**Extrait de page**
________________________________________
La loi à la main on avait raison ; d'après la loi, ces écoles devaient périr ; mais le gouvernement possédait un pouvoir discrétionnaire temporaire ; il pouvait beaucoup tolérer, faire des concessions administratives ; mais il se garde de rien faire ; pourquoi ? Parce que le clergé lui tient cet incroyable langage :
« Si vous instituez les écoles normales laïques prévues par la loi, je vous retire mon concours. » (Interruption.) Encore une fois, ne niez pas.
Je vous cite la réponse des évêques de Belgique à M. le ministre Nothomb, qu'ils répétèrent plus tard à M. Van de Weyer. Ce qu'ils disaient à M. Nothomb, nous le lisons dans cette fameuse correspondance épiscopale, que la chambre de 1847 a fait imprimer aux Documents parlementaires.
________________________________________
**Enregistrements fournis**
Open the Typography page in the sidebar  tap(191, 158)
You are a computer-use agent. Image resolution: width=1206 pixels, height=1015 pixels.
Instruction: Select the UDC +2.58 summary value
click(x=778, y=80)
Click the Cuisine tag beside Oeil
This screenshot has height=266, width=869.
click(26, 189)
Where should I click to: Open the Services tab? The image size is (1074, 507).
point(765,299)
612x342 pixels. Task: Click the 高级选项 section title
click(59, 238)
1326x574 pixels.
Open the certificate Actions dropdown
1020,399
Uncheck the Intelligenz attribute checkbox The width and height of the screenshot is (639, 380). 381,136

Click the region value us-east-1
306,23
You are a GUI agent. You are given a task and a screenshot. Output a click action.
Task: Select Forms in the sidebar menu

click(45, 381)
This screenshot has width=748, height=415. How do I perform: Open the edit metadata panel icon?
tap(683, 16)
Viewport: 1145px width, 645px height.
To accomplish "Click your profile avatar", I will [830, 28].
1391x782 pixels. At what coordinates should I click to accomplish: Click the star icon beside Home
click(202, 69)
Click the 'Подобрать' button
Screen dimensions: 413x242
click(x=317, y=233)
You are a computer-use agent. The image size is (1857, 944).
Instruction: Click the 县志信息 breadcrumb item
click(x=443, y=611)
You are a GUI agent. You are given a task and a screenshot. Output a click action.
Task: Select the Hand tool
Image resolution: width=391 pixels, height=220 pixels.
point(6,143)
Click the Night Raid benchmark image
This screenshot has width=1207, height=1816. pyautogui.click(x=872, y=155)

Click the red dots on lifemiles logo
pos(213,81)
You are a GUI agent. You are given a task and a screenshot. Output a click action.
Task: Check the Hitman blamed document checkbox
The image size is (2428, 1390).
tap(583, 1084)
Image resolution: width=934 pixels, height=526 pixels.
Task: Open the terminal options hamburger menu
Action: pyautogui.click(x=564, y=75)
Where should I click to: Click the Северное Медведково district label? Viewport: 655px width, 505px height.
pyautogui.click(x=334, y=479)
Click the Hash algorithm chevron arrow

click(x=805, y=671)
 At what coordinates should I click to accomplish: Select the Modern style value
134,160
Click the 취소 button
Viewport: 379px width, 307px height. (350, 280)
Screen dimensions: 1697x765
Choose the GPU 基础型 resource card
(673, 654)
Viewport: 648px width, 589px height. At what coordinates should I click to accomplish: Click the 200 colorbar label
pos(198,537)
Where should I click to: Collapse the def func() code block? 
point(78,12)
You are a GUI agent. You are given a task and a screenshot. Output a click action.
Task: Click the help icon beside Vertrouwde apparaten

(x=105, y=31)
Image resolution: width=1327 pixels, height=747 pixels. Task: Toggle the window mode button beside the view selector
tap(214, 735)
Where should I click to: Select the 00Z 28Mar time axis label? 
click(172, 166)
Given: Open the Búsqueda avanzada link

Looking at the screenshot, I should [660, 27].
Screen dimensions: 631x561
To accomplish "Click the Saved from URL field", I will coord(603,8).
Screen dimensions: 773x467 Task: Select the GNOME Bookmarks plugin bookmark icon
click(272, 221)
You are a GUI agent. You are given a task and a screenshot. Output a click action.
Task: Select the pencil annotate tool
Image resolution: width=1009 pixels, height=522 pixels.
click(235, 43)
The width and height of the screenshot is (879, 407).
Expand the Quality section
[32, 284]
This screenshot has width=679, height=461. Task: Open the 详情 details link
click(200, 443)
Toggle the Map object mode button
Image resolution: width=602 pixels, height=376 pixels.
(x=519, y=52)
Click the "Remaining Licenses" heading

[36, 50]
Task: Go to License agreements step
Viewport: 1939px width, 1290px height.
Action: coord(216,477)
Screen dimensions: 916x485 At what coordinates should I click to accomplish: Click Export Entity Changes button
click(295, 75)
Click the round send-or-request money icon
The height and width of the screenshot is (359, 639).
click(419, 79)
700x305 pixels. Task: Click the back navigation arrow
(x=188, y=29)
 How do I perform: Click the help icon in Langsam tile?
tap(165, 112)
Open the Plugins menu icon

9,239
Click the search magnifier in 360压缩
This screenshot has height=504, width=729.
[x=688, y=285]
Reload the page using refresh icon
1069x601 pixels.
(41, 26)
________________________________________
**Travaux demandés**
(a) Citez sans modification le passage de l'extrait sur les écoles normales qui va de « La loi à la » jusqu'à « aux Documents parlementaires. ».
(b) Poursuivez l'extrait sur les écoles normales à la suite de sa dernière phrase.
Les enregistrements n'ont aucun rôle à jouer ici.

**Résultats dans l'ordre**
(a)
La loi à la main on avait raison ; d'après la loi, ces écoles devaient périr ; mais le gouvernement possédait un pouvoir discrétionnaire temporaire ; il pouvait beaucoup tolérer, faire des concessions administratives ; mais il se garde de rien faire ; pourquoi ? Parce que le clergé lui tient cet incroyable langage :
« Si vous instituez les écoles normales laïques prévues par la loi, je vous retire mon concours. » (Interruption.) Encore une fois, ne niez pas.
Je vous cite la réponse des évêques de Belgique à M. le ministre Nothomb, qu'ils répétèrent plus tard à M. Van de Weyer. Ce qu'ils disaient à M. Nothomb, nous le lisons dans cette fameuse correspondance épiscopale, que la chambre de 1847 a fait imprimer aux Documents parlementaires.

(b)
En 1845, sous le ministère de l'honorable M. Vande Weyer, la ville de Gand veut organiser des cours normaux auprès de son école primaire supérieure ; l'évêque rappelle à M. Van de Weyer la déclaration de tous les évêques de la Belgique, que si des cours normaux sont adjoints, conformément à la loi de 1842, aux écoles primaires supérieures, le clergé retirera son concours à l'exécution de la loi. Cela est écrit dans une lettre du 30 août 1845. Et qu'on ne dise pas que ce que je viens de rappeler, quant à la nomination des instituteurs, a été, à une époque quelconque, contesté.
Oui, les instituteurs ont été nommés d'abord et exclusivement avec la permission du clergé pour la première organisation.
Les documents de 1847, que je tiens à la main, le document auquel je viens d'emprunter quelques citations, le prouve. Le fait a été reconnu solennellement dans cette même séance du 13 décembre 1847, où l'honorable M. Le Hon est venu lire ces lettres stupéfiantes, où le gouvernement rappelait son obéissance aux évêques en termes inouïs. Là, dans un passage bâtonné par pudeur sur la minute, mais vrai, exact au fond, un ministre avouait, par exemple, ceci :
« Un père de famille se livrant avec succès à l'enseignement depuis plus de trente ans, estimé de tous les habitants, fortement appuyé par l'autorité locale, a été sacrifié au protégé de Votre Grandeur. »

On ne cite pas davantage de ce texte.